*** THE INPUT ***

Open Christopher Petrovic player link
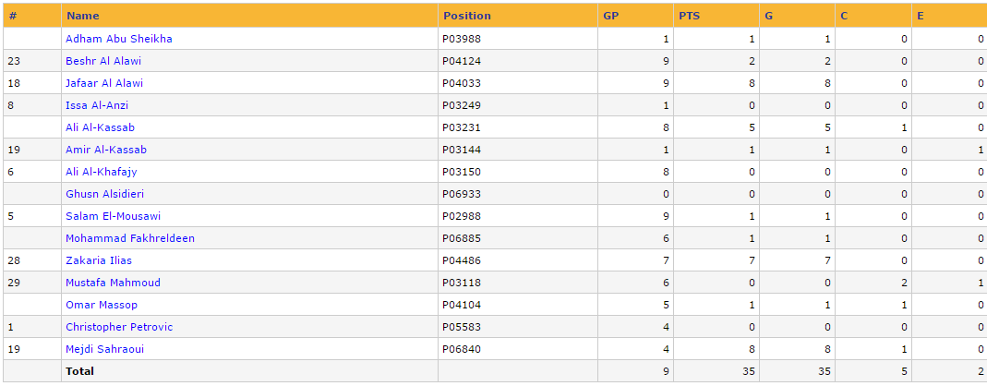This screenshot has height=386, width=987. point(119,327)
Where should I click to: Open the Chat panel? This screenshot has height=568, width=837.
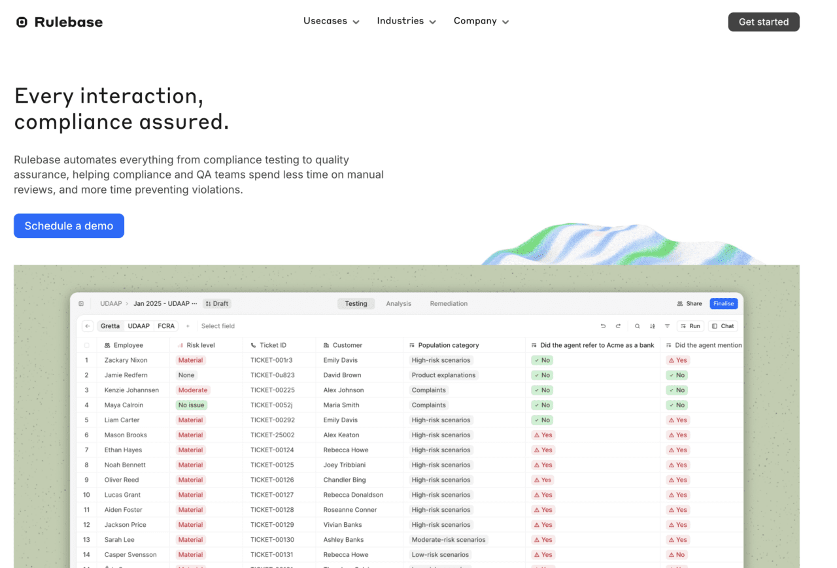723,326
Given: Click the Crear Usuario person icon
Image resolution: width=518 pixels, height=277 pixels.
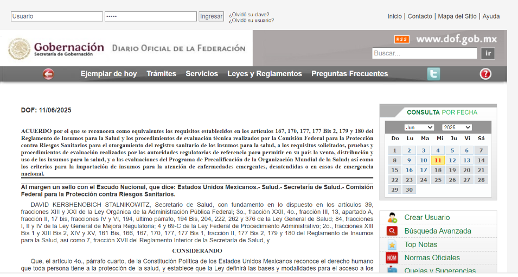Looking at the screenshot, I should click(x=392, y=218).
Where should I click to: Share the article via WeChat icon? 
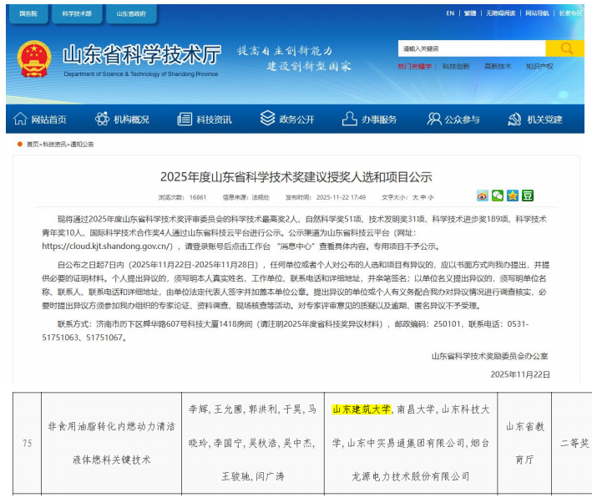click(x=498, y=196)
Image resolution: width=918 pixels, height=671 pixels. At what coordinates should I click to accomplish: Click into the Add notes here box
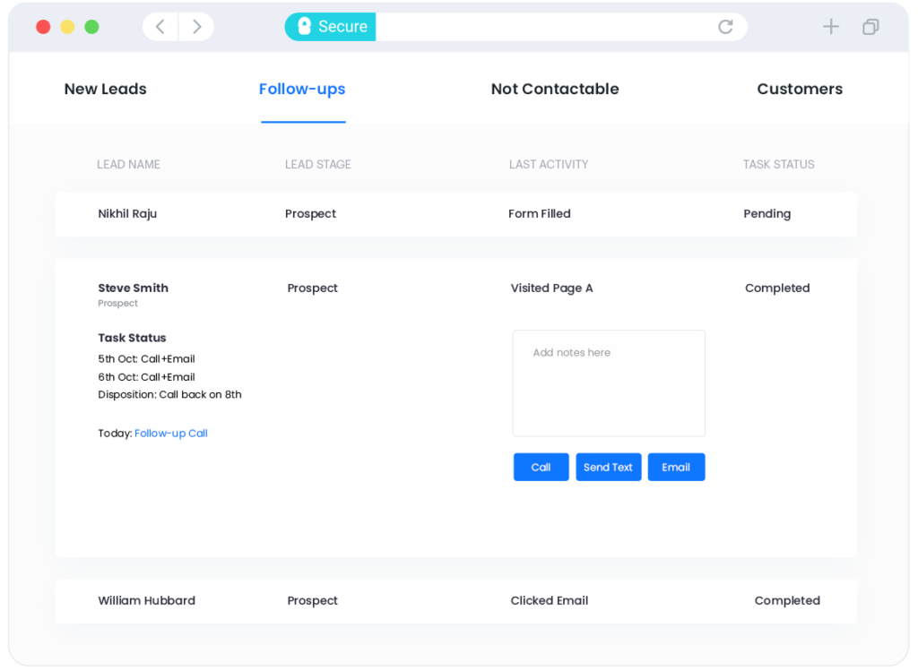[609, 383]
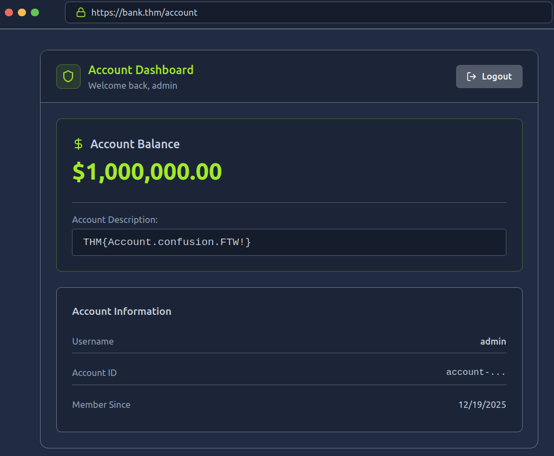
Task: Click the truncated account-... ID value
Action: click(x=476, y=372)
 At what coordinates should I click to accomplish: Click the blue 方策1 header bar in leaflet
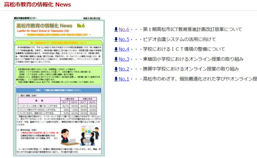(59, 90)
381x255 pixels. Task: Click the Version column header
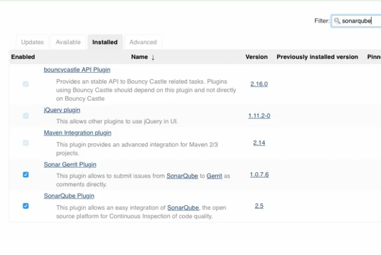(256, 57)
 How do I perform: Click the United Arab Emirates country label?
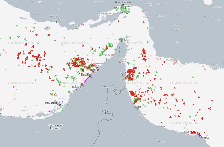point(58,126)
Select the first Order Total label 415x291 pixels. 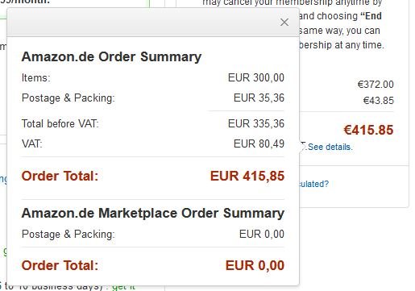coord(60,177)
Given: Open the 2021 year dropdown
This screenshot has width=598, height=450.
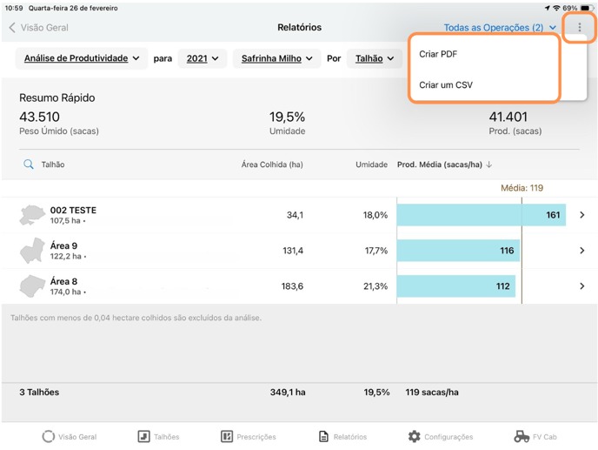Looking at the screenshot, I should (203, 58).
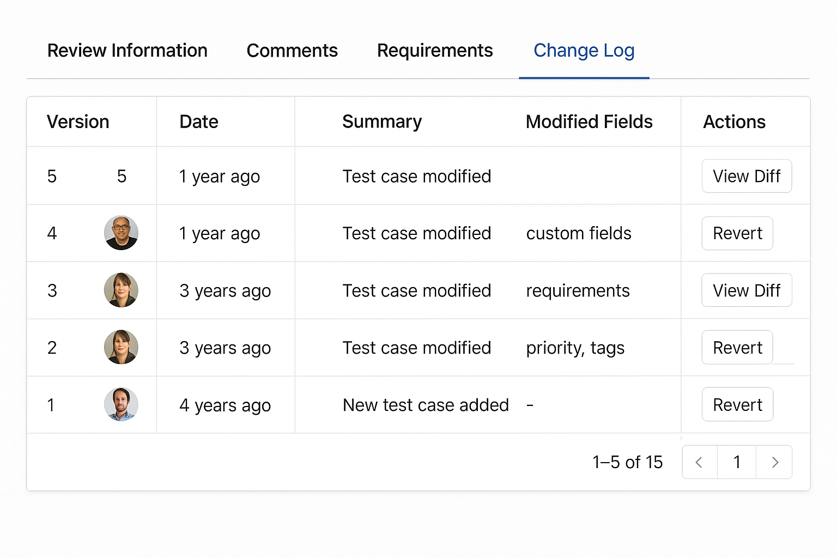Open the Review Information tab
This screenshot has width=837, height=558.
(x=128, y=51)
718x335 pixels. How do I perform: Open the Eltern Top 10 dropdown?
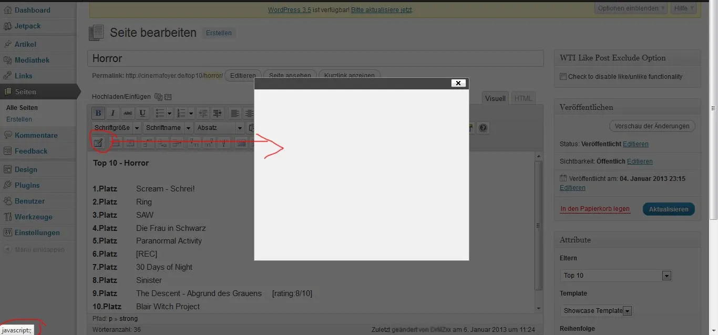(616, 276)
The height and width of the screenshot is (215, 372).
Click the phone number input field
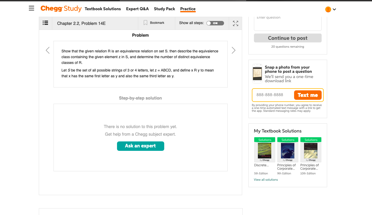point(273,95)
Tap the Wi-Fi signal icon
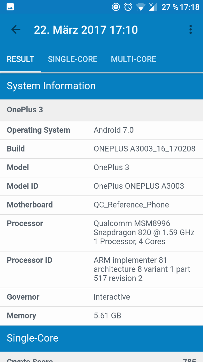Viewport: 203px width, 362px height. pos(140,7)
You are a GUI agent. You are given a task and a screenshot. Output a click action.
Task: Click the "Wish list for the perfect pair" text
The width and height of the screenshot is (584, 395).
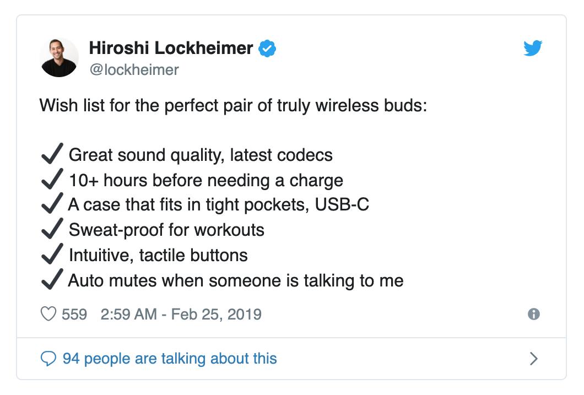[233, 105]
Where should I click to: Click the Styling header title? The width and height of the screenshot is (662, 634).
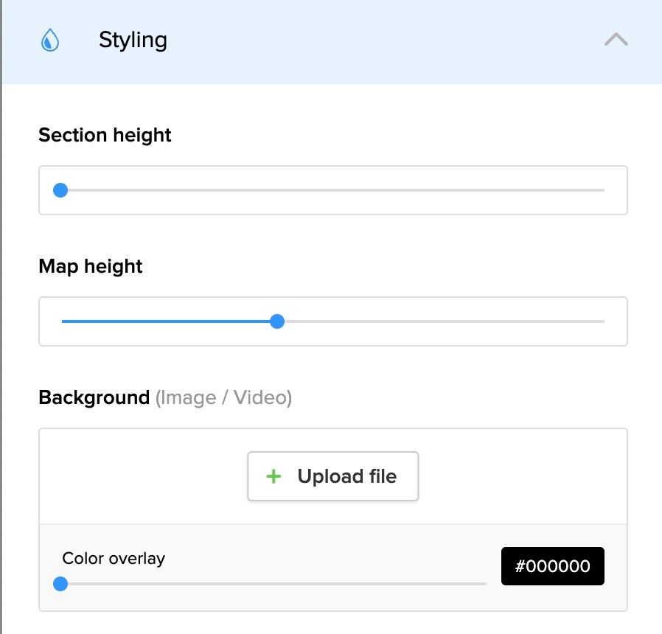[x=133, y=40]
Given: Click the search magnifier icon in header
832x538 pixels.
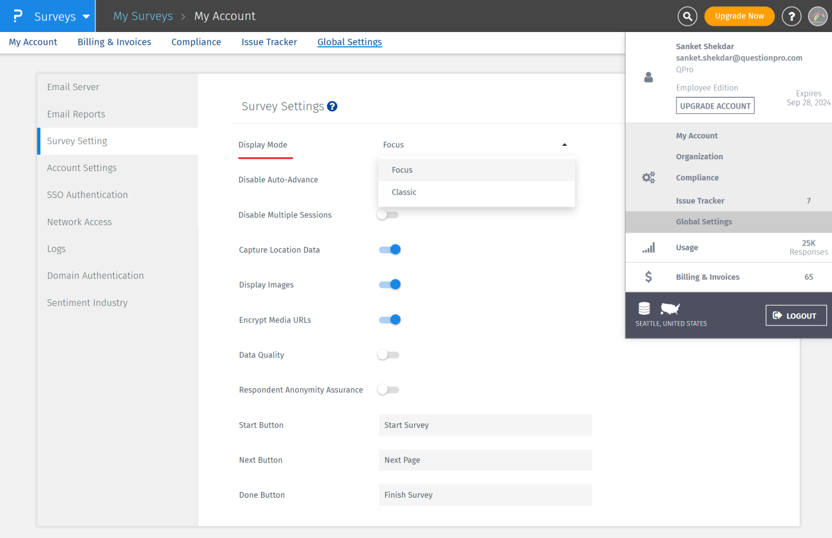Looking at the screenshot, I should click(687, 16).
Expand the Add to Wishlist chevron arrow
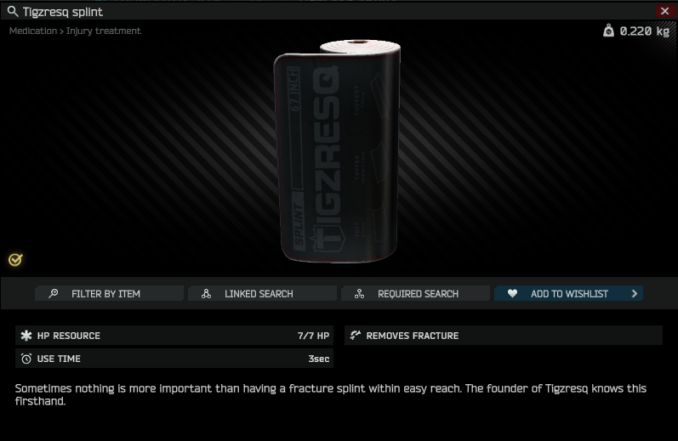The image size is (678, 441). tap(635, 294)
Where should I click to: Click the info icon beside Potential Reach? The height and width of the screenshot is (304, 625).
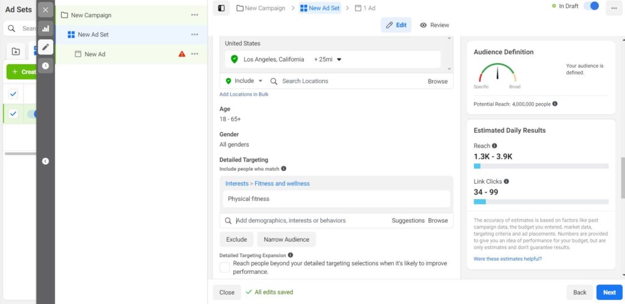click(x=555, y=104)
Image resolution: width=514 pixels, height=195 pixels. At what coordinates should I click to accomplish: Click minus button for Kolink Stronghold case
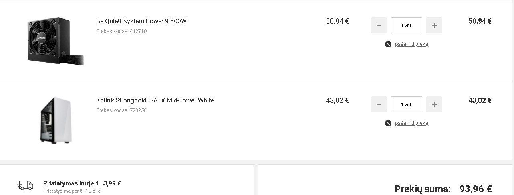(379, 104)
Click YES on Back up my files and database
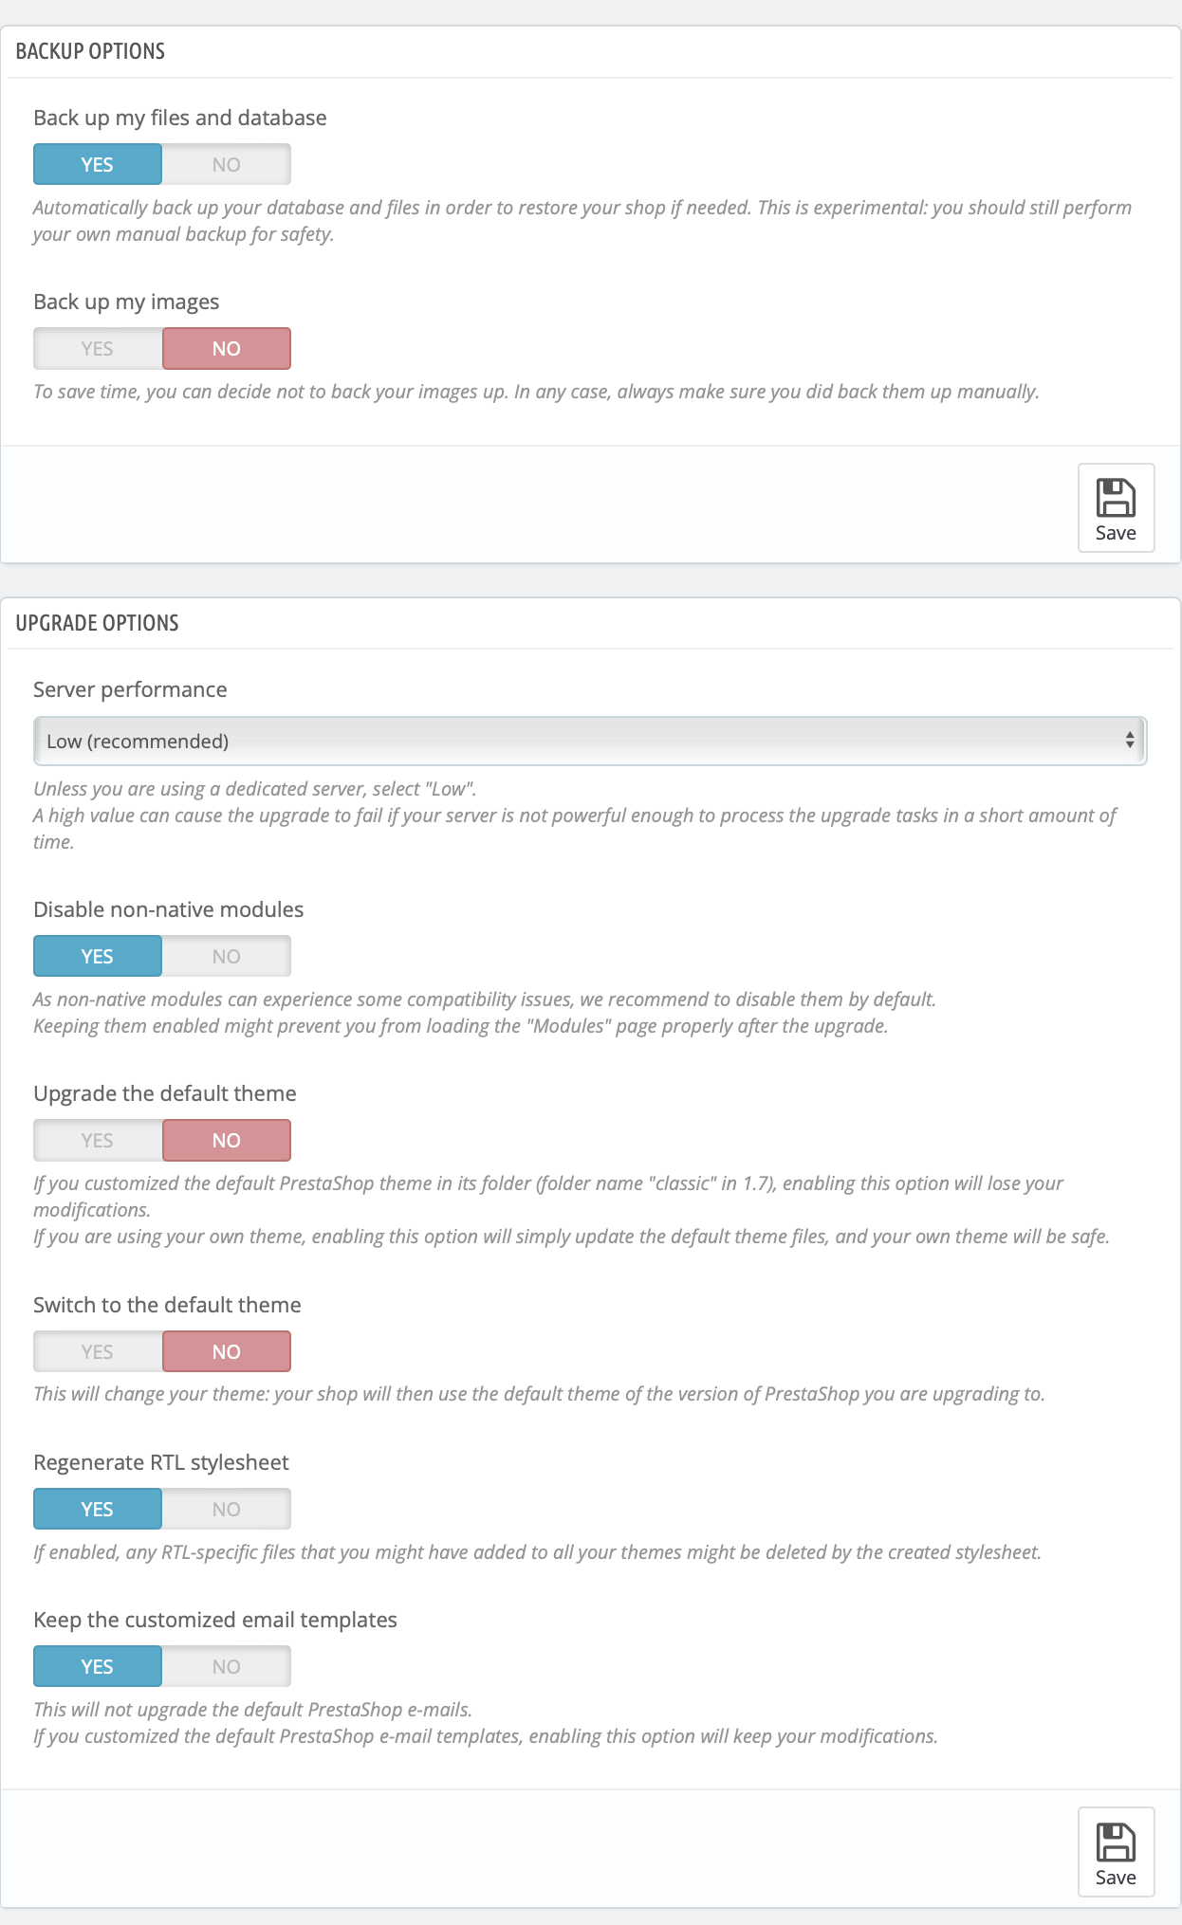The image size is (1182, 1925). [x=97, y=163]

*** End of THE INPUT ***

_THE PROBLEM_:
At the line containing "Expand the Add to Wishlist chevron arrow", begin reproducing the entries word for word, and continue through their last line. Leave out the pictures.

_SOLUTION_:
Expand the Add to Wishlist chevron arrow
The image size is (678, 441). tap(635, 294)
Where should I click to: Click the info icon beside Potential Reach? The height and width of the screenshot is (304, 625).
click(x=555, y=104)
Image resolution: width=514 pixels, height=195 pixels. At what coordinates should I click to accomplish: Click minus button for Kolink Stronghold case
(379, 104)
Click YES on Back up my files and database
The image size is (1182, 1925). [x=97, y=163]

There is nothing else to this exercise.